One issue that has remained front and centre is deficiencies in mental healthcare systems and structures in both of our countries.

This continues to result in some of our communities’ most vulnerable mental health patients facing dangerously long stays in emergency departments, often 24 hours or longer and sometimes several days in some cases, for admission to hospital or definitive psychiatric care following their initial treatment and assessment by ED staff.

While these harmful systemic problems and issues well pre-date COVID-19, there is no question the virus and its impacts have exacerbated and presented a whole new layer of complexity and urgency to what have long been distressing issues. In each Australian state and territory, and across Aotearoa New Zealand, you would be hard pressed to find a location where failings in our mental healthcare systems and their associated negative impacts have not been on display.

Building on our mental health advocacy, the College was pleased in September to launch the Nowhere else to go: why Australia’s health system results in people with mental illness getting ‘stuck’ in emergency departments report.

Prepared for the College by the Mitchell Institute at Victoria University, the report provides a comprehensive set of recommendations and reforms to help improve care for members of the community seeking mental health support, and address unsustainable pressures on hospital emergency departments (EDs).

The College also hosted a successful webinar to further discuss the issues and findings of the report, which will provide further solid foundations to our ongoing advocacy. My thanks go to all involved in the webinar and the preparation of this important report.

■ What this task involves ■
Write the next part of the text on emergency department mental health care, starting after its final sentence. The lines that follow have no connection to the text on emergency department mental health care.

■ Data extracts ■

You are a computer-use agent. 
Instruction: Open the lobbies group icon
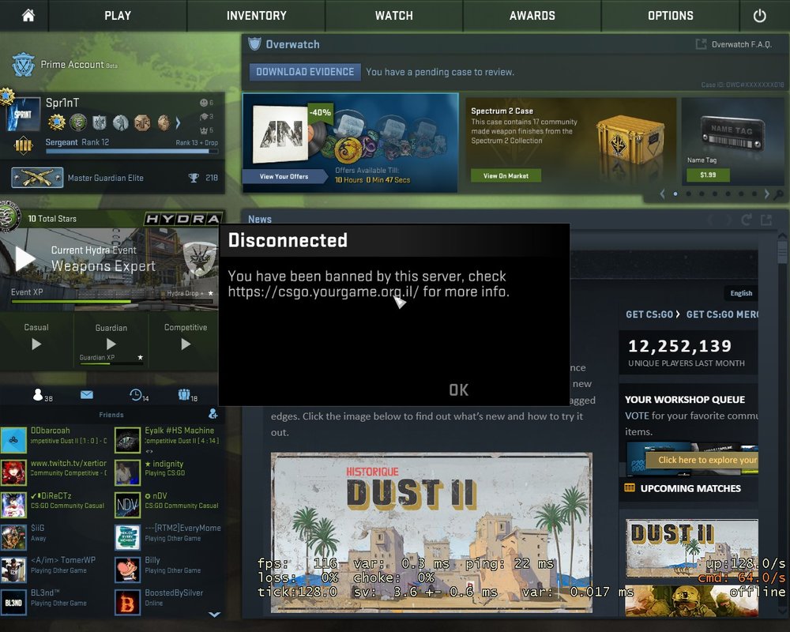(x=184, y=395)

* * *

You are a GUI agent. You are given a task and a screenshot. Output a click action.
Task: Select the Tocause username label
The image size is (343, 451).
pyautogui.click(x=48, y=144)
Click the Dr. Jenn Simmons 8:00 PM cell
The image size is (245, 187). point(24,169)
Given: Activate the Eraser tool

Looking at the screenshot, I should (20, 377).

...

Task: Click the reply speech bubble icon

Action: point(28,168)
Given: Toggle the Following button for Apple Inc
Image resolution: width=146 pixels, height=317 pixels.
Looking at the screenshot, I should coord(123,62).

■ Written reply ■
Another major focus for the College throughout 2020 has been ACEM examinations and our efforts to allow these to proceed wherever possible in order for trainees to be able to progress through training. Throughout the year we have been ever-mindful of the impact and anxiety the delays and uncertainty has caused for our trainees. We have done our utmost to communicate clearly, provide as much certainty as we can in uncertain times and allow those who wish to proceed with examinations this year, to do so. After some postponements and cancellations over the winter months, the first examination to be held after a six-month hiatus was the Primary Written Examination on Friday 2 October. The Primary Viva and Fellowship Written examination are scheduled for November and the Fellowship Clinical Examination (OSCE) in December. We will continue to provide updates as information becomes available for each, and importantly, wish participating trainees the very best. Please be assured that as a College we are doing everything in our power to ensure everything runs as smoothly as possible, in what is an enormously complex environment. I would like to acknowledge our Council of Education and the Education and Training section of ACEM for their tireless work to get us to this stage.

These tremendous efforts are yet another example of the significant work that has been progressed across our entire College; from Policy and Strategic Partnerships, Corporate Services, and Education and Training, in what has been a far from ordinary year. My sincere thanks to all involved.

While COVID-19 has required changes to examination arrangements this year, so too will the College’s Annual scientific Meeting (ASM) look a bit different. For the first time ever, we will be hosting this important annual gathering ‘virtually’, from 24 to 27 November.

With the program now live online, please take a look, and register for what will undoubtedly be a unique and memorable event. Despite the physical distance and the virtual format of our ASM, we have an important opportunity to learn, connect, socialise, interact and catch up with colleagues. I’m certain we will all enjoy a bit of down time.

Also scheduled to be held through virtual means for the first time will be the College’s Annual General Meeting (AGM), which will be held at 18:00 (AEDT) on Wednesday, 21 October 2020.  Notice regarding the AGM has been sent to all members via email.  Any members who have not received the notice, or who have any questions in regard to the details of the meeting, should email the College through [email protected] .

Thank you all again for your efforts.